A community shares goals, interests, practices; it draws on commonly available tools; it shares understanding of processes and concepts. The JISC study lines up and sets marching some hard questions bound to make any repository-builder squirm: What is the purpose of the LOR — ie, how does it serve its community? Who are key stakeholders in that community? In what broader context does that community operate? A LOR project that starts by grappling with such large questions stands a better chance of being organized by pedagogical goals and activities, rather than all the content it can cram into its great maw just because — like the Mariner knocking an albatross down out of the sky — it can.

Treating teachers as one big community is in many ways an absurdity, of course — we operate within a dizzying array of conditions and expectations, and with a variety of allegiance to vastly different sponsoring institutions. Nevertheless, it is at least a good step to consider how a LOR addresses whatever generalizations you may wish to venture about teachers as a community. This borders on a truism, but then again how many LORs truly meet an actual teacher half way? The JISC report hazards a few claims about teachers and the way they behave:

  • They have a very problematic relationship with metadata. Descriptive metadata can fail them when they’re hunting in the dark for objects. When submitting an object to an LOR, they’re not trained & often not helped in the fine art of quality metadata appendage. More on this issue here, btw
  • They often prefer to create their own learning objects, rather than patch someone else’s in. On the scale of teacherly chores — grading, planning, meeting, exhorting, reviewing — creation of new materials for one’s class is actually on the fun side, one of the best ways to stand out and inspire, to make your class into a unique event. Even if you’re not so handy with making new things, by dipping into the well of pre-made pieces you risk “loss of educational narrative,” as the JISC report puts it (and how many teachers got into the business because of their assemblage skills anyway?). Educational narrative may be more important to individual-obsessed humanists than object-oriented scientists, the report notes in passing.
  • Teachers like incentives just like anyone else, and an LOR would do well to supply some. They could be in the form of recognition or perhaps an even more tangible reward for contribution, or proof that use of material from the LOR will make a teacher more effective. If the LOR is keyed to the goals of the institution that pays said teacher, that’s a fine reason to use it.
  • Despite all impediments, teachers, bless ‘em, are a persistently open-minded lot, at least according to the JISC report: “In general the interviewees have a positive attitude to reuse, and most have stated that they are willing to keep trying to reuse material, despite the difficulties they have faced.” This is a suggestion that LORs have some time to wake up to the willing worlds around them in all their glorious particularity.

And let’s close, on that brighter note, by nodding towards LORs that do seem engaged with the communities that use them, on some level at least.

The granddaddy of LORs, LC’s American Memory Project, set an early standard by layering its gigantic offerings with a “Learning Page… especially for teachers” : a collection of “teacher created, classroom tested lesson plans… [to] jumpstart your use of primary sources,” a rundown of curricular themes, various strategies to promote critical thinking, and professional development materials.

= Supplied material =

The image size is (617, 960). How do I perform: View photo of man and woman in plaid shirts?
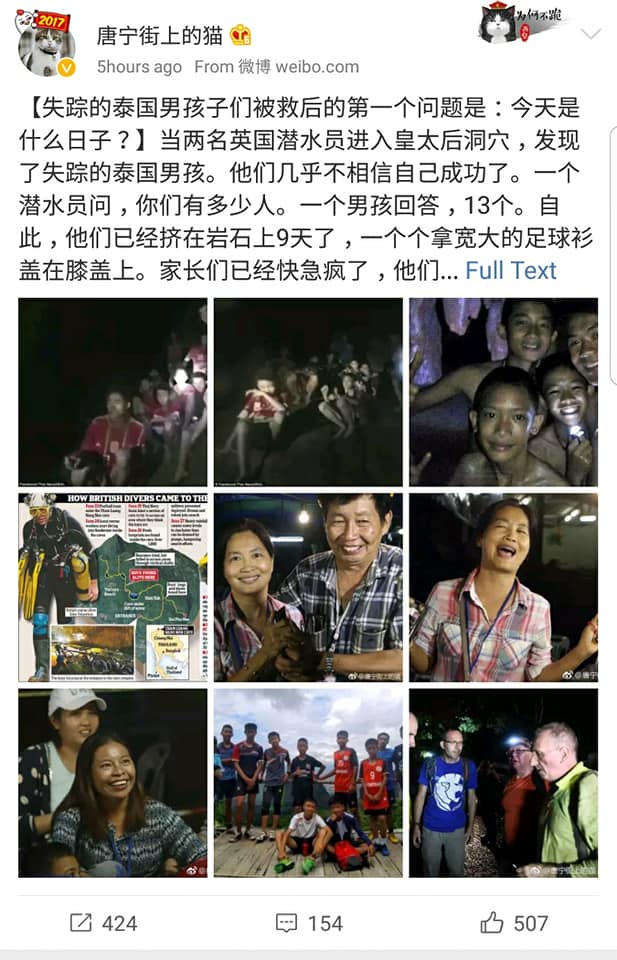click(308, 587)
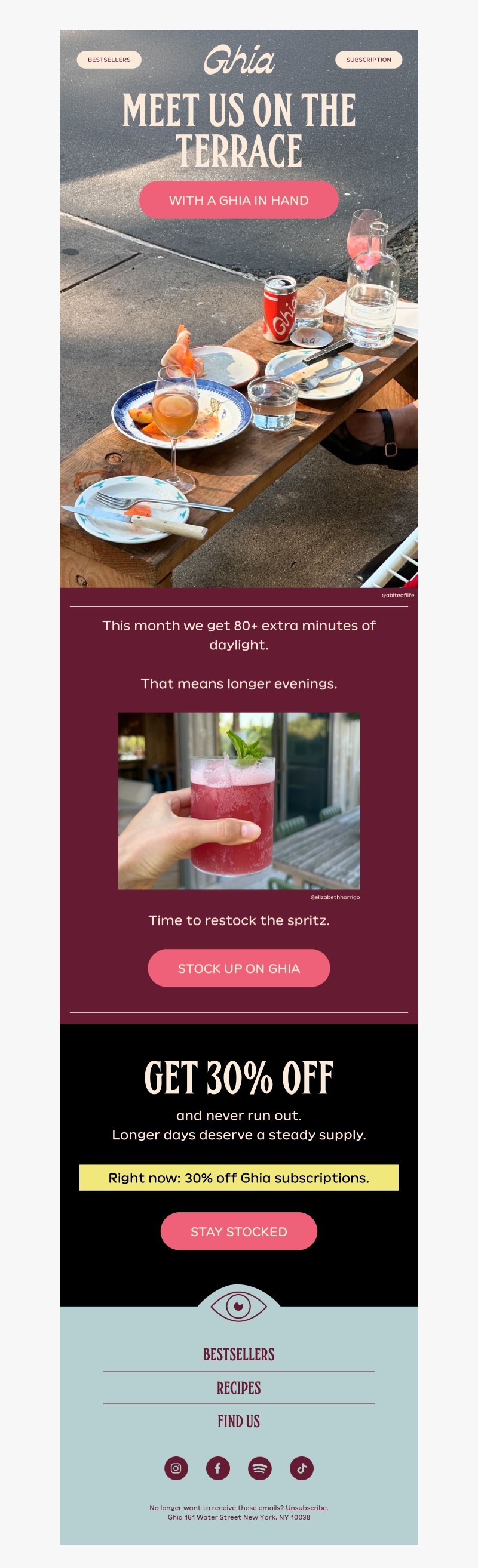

= What you will do =
[1] In the text on learning object repositories, rewrite the part from "The granddaddy of" to "professional development materials.", switching "granddaddy" to "grandfather".
[2] Using the text on learning object repositories, mark each statement yes or no and quote the words of the text that decide it:
(a) According to the JISC report, teachers often prefer to create their own learning objects.
(b) The JISC report found that most interviewees were unwilling to keep trying to reuse material.
(c) The Learning Page of the American Memory Project includes professional development materials.

= Task results =
[1]
The grandfather of LORs, LC’s American Memory Project, set an early standard by layering its gigantic offerings with a “Learning Page… especially for teachers” : a collection of “teacher created, classroom tested lesson plans… [to] jumpstart your use of primary sources,” a rundown of curricular themes, various strategies to promote critical thinking, and professional development materials.

[2]
(a) Yes: "They often prefer to create their own learning objects, rather than patch someone else’s in."
(b) No: "most have stated that they are willing to keep trying to reuse material, despite the difficulties they have faced."
(c) Yes: "various strategies to promote critical thinking, and professional development materials."